Requirement: Return every one of the rows below word for word, changing nothing.
========================================
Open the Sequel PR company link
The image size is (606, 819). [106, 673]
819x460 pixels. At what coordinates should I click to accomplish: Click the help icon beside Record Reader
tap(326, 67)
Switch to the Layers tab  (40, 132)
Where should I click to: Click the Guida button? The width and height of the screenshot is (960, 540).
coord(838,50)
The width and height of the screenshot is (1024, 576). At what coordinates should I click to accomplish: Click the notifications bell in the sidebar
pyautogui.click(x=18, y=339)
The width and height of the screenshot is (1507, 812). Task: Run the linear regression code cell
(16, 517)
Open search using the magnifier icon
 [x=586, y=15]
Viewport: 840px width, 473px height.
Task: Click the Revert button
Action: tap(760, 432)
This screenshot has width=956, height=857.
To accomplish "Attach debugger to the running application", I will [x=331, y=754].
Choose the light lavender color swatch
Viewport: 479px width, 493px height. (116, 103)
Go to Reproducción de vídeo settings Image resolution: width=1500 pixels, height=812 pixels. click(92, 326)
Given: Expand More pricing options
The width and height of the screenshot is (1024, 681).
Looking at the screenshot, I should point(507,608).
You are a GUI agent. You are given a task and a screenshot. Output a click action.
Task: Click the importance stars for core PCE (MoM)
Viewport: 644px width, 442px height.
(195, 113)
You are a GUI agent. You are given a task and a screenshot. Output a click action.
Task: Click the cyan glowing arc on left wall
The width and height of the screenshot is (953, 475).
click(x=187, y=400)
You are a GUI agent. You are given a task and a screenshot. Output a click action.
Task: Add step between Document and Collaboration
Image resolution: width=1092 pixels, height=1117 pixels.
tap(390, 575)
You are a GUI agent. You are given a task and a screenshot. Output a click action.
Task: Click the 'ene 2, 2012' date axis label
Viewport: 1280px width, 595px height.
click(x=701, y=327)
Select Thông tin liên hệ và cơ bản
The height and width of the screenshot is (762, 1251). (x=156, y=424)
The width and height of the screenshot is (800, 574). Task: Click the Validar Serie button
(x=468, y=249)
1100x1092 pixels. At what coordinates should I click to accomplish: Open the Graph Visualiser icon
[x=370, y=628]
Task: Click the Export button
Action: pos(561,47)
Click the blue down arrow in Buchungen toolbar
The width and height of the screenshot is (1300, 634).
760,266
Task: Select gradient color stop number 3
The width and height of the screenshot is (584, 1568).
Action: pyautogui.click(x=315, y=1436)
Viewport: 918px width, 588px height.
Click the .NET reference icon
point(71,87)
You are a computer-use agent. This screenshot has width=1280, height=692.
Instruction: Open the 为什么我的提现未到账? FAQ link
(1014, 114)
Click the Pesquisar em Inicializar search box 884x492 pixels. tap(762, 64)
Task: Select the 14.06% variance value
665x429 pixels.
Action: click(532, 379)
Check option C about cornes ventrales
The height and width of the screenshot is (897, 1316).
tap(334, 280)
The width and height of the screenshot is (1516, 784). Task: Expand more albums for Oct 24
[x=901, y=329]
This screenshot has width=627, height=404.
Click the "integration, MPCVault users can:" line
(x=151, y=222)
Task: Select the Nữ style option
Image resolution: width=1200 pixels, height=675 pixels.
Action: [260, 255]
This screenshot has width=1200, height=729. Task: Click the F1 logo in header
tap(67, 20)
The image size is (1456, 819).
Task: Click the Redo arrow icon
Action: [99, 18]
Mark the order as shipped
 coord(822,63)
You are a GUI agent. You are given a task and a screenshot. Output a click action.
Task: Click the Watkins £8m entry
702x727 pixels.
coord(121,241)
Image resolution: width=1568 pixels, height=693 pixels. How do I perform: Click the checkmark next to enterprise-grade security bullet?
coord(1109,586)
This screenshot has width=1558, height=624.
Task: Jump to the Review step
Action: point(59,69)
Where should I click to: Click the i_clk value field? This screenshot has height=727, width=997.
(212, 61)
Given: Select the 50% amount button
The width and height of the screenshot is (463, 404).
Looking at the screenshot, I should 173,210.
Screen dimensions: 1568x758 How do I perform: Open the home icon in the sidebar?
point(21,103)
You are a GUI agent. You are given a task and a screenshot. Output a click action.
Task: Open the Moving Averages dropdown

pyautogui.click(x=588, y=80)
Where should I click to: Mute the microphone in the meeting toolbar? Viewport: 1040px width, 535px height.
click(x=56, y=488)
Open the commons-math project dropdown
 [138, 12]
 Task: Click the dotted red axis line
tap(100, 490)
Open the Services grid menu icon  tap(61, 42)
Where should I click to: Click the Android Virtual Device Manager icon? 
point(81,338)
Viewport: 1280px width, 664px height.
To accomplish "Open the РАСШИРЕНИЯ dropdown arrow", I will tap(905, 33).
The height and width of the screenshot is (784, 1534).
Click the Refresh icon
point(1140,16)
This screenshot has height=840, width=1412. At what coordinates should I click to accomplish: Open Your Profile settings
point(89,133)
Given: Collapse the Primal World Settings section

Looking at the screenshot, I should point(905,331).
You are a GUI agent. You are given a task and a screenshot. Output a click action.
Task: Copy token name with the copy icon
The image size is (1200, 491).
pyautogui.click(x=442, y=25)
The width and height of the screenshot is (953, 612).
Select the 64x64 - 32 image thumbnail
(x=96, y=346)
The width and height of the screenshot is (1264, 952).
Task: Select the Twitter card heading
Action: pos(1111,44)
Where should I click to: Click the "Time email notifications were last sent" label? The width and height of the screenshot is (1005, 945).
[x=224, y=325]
========================================
Solution for this exercise:
Open the Sequel PR company link
The image size is (606, 819). [106, 673]
819x460 pixels. At what coordinates should I click to accomplish: Click the help icon beside Record Reader
tap(326, 67)
Switch to the Layers tab  (40, 132)
Where should I click to: Click the Guida button? The width and height of the screenshot is (960, 540).
coord(838,50)
The width and height of the screenshot is (1024, 576). At what coordinates should I click to accomplish: Click the notifications bell in the sidebar
pyautogui.click(x=18, y=339)
The width and height of the screenshot is (1507, 812). Task: Run the linear regression code cell
(16, 517)
Open search using the magnifier icon
 [x=586, y=15]
Viewport: 840px width, 473px height.
Task: Click the Revert button
Action: tap(760, 432)
This screenshot has width=956, height=857.
To accomplish "Attach debugger to the running application", I will [x=331, y=754].
Choose the light lavender color swatch
Viewport: 479px width, 493px height. (116, 103)
Go to Reproducción de vídeo settings Image resolution: width=1500 pixels, height=812 pixels. click(92, 326)
Given: Expand More pricing options
The width and height of the screenshot is (1024, 681).
Looking at the screenshot, I should point(507,608).
You are a GUI agent. You are given a task and a screenshot. Output a click action.
Task: Click the importance stars for core PCE (MoM)
Viewport: 644px width, 442px height.
(195, 113)
You are a GUI agent. You are given a task and a screenshot. Output a click action.
Task: Click the cyan glowing arc on left wall
The width and height of the screenshot is (953, 475).
click(x=187, y=400)
You are a GUI agent. You are given a task and a screenshot. Output a click action.
Task: Add step between Document and Collaboration
Image resolution: width=1092 pixels, height=1117 pixels.
tap(390, 575)
You are a GUI agent. You are given a task and a screenshot. Output a click action.
Task: Click the 'ene 2, 2012' date axis label
Viewport: 1280px width, 595px height.
click(x=701, y=327)
Select Thông tin liên hệ và cơ bản
The height and width of the screenshot is (762, 1251). (x=156, y=424)
The width and height of the screenshot is (800, 574). Task: Click the Validar Serie button
(x=468, y=249)
1100x1092 pixels. At what coordinates should I click to accomplish: Open the Graph Visualiser icon
[x=370, y=628]
Task: Click the Export button
Action: pos(561,47)
Click the blue down arrow in Buchungen toolbar
The width and height of the screenshot is (1300, 634).
760,266
Task: Select gradient color stop number 3
The width and height of the screenshot is (584, 1568).
Action: pyautogui.click(x=315, y=1436)
Viewport: 918px width, 588px height.
Click the .NET reference icon
point(71,87)
You are a computer-use agent. This screenshot has width=1280, height=692.
Instruction: Open the 为什么我的提现未到账? FAQ link
(1014, 114)
Click the Pesquisar em Inicializar search box 884x492 pixels. tap(762, 64)
Task: Select the 14.06% variance value
665x429 pixels.
Action: click(532, 379)
Check option C about cornes ventrales
The height and width of the screenshot is (897, 1316).
tap(334, 280)
The width and height of the screenshot is (1516, 784). Task: Expand more albums for Oct 24
[x=901, y=329]
This screenshot has width=627, height=404.
Click the "integration, MPCVault users can:" line
(x=151, y=222)
Task: Select the Nữ style option
Image resolution: width=1200 pixels, height=675 pixels.
Action: [260, 255]
This screenshot has width=1200, height=729. Task: Click the F1 logo in header
tap(67, 20)
The image size is (1456, 819).
Task: Click the Redo arrow icon
Action: [99, 18]
Mark the order as shipped
 coord(822,63)
You are a GUI agent. You are given a task and a screenshot. Output a click action.
Task: Click the Watkins £8m entry
702x727 pixels.
coord(121,241)
Image resolution: width=1568 pixels, height=693 pixels. How do I perform: Click the checkmark next to enterprise-grade security bullet?
coord(1109,586)
This screenshot has width=1558, height=624.
Task: Jump to the Review step
Action: point(59,69)
Where should I click to: Click the i_clk value field? This screenshot has height=727, width=997.
(212, 61)
Given: Select the 50% amount button
The width and height of the screenshot is (463, 404).
Looking at the screenshot, I should 173,210.
Screen dimensions: 1568x758 How do I perform: Open the home icon in the sidebar?
point(21,103)
You are a GUI agent. You are given a task and a screenshot. Output a click action.
Task: Open the Moving Averages dropdown

pyautogui.click(x=588, y=80)
Where should I click to: Mute the microphone in the meeting toolbar? Viewport: 1040px width, 535px height.
click(x=56, y=488)
Open the commons-math project dropdown
 [138, 12]
 Task: Click the dotted red axis line
tap(100, 490)
Open the Services grid menu icon  tap(61, 42)
Where should I click to: Click the Android Virtual Device Manager icon? 
point(81,338)
Viewport: 1280px width, 664px height.
To accomplish "Open the РАСШИРЕНИЯ dropdown arrow", I will tap(905, 33).
The height and width of the screenshot is (784, 1534).
Click the Refresh icon
point(1140,16)
This screenshot has height=840, width=1412. At what coordinates should I click to accomplish: Open Your Profile settings
point(89,133)
Given: Collapse the Primal World Settings section

Looking at the screenshot, I should point(905,331).
You are a GUI agent. You are given a task and a screenshot. Output a click action.
Task: Copy token name with the copy icon
The image size is (1200, 491).
pyautogui.click(x=442, y=25)
The width and height of the screenshot is (953, 612).
Select the 64x64 - 32 image thumbnail
(x=96, y=346)
The width and height of the screenshot is (1264, 952).
Task: Select the Twitter card heading
Action: pos(1111,44)
Where should I click to: Click the "Time email notifications were last sent" label? The width and height of the screenshot is (1005, 945).
[x=224, y=325]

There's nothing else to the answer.